TASK TO CARRY OUT
Only lines that contain the word "shipping" belong in the answer; copy them from the records below.
* * * * * * *
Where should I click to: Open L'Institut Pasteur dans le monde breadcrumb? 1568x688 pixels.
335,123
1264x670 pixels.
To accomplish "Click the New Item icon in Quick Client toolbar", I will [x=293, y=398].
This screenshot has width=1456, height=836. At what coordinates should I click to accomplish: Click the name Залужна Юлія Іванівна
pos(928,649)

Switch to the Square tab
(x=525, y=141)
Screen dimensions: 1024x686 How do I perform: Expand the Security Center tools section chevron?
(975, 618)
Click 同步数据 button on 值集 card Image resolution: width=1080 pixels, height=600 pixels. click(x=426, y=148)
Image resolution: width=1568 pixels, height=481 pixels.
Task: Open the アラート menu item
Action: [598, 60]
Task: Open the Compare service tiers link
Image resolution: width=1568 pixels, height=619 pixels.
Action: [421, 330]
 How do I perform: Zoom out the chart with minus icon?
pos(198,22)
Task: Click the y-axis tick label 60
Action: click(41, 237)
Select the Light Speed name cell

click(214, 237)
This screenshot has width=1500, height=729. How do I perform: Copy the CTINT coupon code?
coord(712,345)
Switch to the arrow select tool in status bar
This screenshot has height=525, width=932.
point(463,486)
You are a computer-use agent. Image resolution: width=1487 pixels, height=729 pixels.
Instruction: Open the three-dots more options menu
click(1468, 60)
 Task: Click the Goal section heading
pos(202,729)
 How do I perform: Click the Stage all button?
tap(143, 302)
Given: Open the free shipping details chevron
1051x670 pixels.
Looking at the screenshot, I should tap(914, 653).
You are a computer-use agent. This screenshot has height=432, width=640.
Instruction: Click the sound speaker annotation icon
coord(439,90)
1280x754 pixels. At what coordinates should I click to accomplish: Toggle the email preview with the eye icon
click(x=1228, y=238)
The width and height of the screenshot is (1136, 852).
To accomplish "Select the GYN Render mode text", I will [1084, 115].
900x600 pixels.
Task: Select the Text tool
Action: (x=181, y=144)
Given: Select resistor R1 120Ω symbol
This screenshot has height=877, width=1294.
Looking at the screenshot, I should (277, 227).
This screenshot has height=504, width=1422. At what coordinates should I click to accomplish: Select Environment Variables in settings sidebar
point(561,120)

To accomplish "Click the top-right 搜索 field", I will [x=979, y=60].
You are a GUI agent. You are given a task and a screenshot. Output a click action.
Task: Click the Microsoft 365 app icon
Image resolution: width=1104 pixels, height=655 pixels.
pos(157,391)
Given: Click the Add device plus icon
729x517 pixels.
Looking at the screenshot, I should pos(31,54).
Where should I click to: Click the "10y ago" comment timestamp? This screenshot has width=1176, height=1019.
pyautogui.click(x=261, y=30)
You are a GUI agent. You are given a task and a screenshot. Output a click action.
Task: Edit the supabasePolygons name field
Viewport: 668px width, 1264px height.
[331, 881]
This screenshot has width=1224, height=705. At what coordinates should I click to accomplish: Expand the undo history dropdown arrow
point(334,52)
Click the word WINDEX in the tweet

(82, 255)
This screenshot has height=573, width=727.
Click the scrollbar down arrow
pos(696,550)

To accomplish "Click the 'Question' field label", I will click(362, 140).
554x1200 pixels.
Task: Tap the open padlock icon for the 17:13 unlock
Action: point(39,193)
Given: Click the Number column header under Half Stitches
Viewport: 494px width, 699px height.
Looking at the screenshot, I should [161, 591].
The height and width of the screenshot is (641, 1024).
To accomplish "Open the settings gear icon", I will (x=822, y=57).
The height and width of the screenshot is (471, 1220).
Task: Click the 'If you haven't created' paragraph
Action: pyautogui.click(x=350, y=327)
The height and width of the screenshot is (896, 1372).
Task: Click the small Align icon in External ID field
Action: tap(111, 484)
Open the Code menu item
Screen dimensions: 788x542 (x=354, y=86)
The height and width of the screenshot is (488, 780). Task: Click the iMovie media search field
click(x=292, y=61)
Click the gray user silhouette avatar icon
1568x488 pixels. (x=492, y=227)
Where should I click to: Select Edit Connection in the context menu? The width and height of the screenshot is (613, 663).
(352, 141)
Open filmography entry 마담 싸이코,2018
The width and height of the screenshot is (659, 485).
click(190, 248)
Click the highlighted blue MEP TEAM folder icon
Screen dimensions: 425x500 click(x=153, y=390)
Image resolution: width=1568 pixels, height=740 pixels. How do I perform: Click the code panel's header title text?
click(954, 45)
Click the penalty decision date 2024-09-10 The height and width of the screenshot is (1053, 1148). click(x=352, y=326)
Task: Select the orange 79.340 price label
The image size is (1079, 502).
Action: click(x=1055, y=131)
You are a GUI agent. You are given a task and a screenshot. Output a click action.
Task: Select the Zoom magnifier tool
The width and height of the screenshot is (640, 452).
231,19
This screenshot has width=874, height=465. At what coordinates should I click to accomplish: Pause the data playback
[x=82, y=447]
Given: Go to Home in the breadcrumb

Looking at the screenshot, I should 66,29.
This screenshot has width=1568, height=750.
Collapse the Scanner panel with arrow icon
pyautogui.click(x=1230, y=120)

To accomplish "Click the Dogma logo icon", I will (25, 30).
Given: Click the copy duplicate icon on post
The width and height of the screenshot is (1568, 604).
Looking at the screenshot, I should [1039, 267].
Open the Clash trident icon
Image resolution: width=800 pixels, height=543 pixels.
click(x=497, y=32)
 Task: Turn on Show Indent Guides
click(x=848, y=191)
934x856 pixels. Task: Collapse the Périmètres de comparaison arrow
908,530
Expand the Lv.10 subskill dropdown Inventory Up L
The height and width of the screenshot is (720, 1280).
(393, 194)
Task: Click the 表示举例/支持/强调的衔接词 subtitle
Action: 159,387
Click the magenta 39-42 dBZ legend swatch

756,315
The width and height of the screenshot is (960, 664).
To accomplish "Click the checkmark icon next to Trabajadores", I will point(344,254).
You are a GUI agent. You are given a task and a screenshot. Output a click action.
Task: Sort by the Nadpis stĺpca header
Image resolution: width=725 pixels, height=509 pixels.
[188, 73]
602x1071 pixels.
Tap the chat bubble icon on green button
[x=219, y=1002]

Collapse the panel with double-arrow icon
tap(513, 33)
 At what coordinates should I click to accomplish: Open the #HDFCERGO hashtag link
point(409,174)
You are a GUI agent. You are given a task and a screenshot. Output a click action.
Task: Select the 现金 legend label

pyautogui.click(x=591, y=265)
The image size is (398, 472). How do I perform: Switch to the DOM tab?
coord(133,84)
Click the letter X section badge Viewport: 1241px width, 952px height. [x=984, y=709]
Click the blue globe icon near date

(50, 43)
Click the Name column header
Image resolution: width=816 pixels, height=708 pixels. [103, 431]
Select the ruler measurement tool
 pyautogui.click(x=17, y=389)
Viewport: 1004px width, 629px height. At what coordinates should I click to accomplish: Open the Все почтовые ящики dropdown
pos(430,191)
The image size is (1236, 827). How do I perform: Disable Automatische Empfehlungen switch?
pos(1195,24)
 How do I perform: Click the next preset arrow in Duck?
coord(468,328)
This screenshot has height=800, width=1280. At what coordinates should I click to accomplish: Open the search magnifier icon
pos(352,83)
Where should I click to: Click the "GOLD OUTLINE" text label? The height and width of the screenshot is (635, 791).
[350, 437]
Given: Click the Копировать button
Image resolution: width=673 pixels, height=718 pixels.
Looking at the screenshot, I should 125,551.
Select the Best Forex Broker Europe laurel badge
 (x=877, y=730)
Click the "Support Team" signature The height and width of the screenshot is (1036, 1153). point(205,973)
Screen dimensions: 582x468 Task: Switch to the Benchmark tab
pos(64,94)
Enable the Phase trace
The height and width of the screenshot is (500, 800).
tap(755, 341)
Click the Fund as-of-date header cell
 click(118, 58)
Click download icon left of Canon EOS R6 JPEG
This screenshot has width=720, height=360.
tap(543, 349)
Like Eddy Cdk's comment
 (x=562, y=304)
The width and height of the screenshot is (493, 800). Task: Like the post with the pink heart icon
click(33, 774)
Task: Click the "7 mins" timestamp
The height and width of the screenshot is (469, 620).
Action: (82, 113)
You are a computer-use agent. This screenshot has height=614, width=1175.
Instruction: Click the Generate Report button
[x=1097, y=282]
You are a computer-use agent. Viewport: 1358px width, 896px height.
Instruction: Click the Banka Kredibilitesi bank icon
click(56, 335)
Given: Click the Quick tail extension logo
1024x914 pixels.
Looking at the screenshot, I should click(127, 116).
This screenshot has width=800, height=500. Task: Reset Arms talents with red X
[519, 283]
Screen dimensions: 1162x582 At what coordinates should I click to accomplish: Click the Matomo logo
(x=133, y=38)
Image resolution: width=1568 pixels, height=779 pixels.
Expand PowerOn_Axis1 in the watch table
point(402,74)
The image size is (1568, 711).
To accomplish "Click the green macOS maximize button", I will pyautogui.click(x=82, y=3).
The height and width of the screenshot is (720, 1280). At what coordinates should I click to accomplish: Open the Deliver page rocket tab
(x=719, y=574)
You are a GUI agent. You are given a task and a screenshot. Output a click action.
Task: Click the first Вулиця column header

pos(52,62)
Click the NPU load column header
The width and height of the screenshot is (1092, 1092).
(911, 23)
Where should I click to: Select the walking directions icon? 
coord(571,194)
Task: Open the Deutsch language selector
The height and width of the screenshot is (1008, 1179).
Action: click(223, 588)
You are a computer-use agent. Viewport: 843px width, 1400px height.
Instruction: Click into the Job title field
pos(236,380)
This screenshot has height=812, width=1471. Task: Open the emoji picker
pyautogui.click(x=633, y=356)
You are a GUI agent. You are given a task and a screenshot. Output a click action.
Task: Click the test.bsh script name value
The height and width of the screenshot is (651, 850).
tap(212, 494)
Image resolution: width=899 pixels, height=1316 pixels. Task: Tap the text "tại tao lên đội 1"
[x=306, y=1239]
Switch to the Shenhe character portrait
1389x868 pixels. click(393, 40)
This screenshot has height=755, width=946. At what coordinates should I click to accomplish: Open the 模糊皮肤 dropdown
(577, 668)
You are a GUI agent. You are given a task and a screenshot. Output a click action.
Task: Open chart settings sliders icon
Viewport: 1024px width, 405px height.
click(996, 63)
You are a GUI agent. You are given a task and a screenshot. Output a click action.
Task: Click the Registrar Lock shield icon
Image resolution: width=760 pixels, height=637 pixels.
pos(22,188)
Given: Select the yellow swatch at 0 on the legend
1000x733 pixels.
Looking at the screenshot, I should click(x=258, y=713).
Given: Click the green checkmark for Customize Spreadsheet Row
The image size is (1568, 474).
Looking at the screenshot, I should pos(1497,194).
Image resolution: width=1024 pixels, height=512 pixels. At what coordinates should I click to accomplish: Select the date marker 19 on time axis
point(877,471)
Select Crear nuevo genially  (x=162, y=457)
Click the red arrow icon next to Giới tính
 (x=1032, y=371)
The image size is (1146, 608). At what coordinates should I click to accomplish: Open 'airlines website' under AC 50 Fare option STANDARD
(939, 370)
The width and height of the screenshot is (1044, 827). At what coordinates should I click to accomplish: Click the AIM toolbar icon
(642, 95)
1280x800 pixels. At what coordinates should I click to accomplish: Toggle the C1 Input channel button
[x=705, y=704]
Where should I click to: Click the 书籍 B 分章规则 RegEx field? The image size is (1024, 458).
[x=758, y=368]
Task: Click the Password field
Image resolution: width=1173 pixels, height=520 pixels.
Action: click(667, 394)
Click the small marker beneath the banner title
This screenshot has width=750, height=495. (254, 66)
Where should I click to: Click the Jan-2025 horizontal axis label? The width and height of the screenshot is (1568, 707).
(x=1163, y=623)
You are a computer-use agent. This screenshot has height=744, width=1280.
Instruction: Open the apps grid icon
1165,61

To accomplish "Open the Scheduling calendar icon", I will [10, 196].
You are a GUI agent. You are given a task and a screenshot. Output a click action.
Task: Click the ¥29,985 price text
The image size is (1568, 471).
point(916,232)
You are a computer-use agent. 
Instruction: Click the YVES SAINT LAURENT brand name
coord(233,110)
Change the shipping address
* * * * * * *
SOLVED EXERCISE
Given: Open the free shipping details chevron
Change the shipping address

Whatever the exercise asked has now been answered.